Michael A. Martin‘s Star Trek geekiness led to a partnership that resulted in writing for Trek comics and then for Trek novels, finally leading to his own solo Trek writing career.

A phone call from Andy Mangels got the ball rolling for Martin. “[He] told me that Marvel had just picked up the Star Trek comics license,” said Martin. “He wanted to pitch to Marvel, but felt that his ‘Trekspertise’ might not be up to the challenge, since he was more of a Star Wars authority. So he asked me if I, a notorious Star Trek geek, wanted to collaborate with him.”

Martin said yes. “…we began pitching together to Marvel, selling two stories out of our first three tries, right off the bat,” he said. “Our first sale got approved in less than a day, which we were told had never happened before. The next thing we knew, we were the regular writing team on Marvel’s Deep Space Nine series, and wrote a couple of other special Trek projects for them as well—including a TNG sequel to A Piece of the Action for the tenth and final issue of Star Trek Unlimited.”

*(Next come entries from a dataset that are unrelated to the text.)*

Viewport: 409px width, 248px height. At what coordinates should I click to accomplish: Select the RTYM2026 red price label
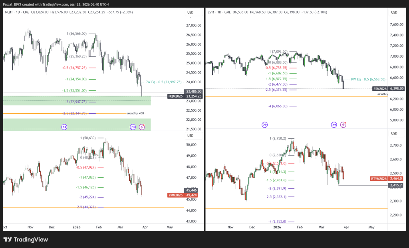click(x=379, y=178)
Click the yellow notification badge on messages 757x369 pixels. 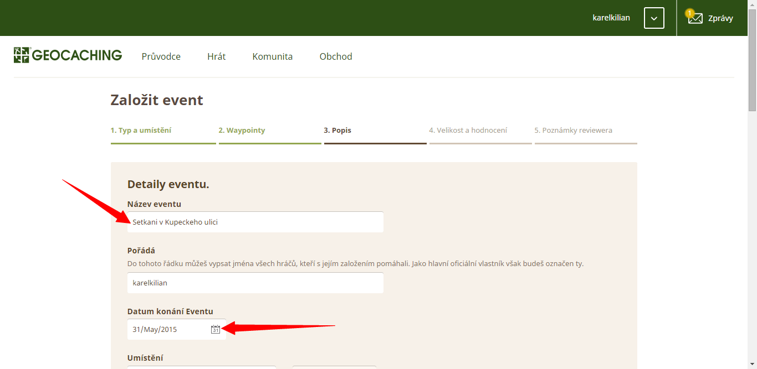tap(689, 13)
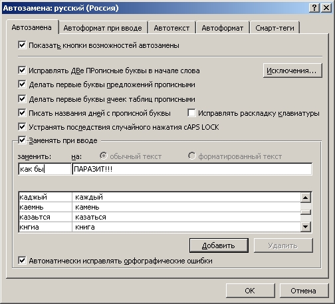Uncheck Устранять последствия случайного нажатия cAPS LOCK

tap(22, 127)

When Martin found out that someone he knew from DC Comics had moved to Simon and Schuster, he acted. “I discovered that my old sales counterpart at DC Comics, one Marco Palmieri, had moved on to become a senior editor at Simon and Schuster’s Pocket Books imprint. Since he was in charge of a big chunk of the company’s line of Star Trek novels, and because he was interested in bringing new talent into his stable of authors, Andy and I got to start pitching to him. One of those early pitches became our 2001 TNG novel, Section 31: Rogue, our very first novel.”

After writing a dozen novels and short stories with Mangels, Martin started writing Trek books on his own, “I look back on those years with a lot of fondness,” he said. “I think Andy and I did a lot of great work together, both in comics and in prose. We had a long and fruitful partnership. But we were both growing as individual creators all the while, and each of us always had our own individual irons in our own respective fires. At some point, you outgrow whatever framework you might have established eight or ten years earlier.”

Martin is currently working on a USS Titan novel, Fallen Gods, which will be released next autumn.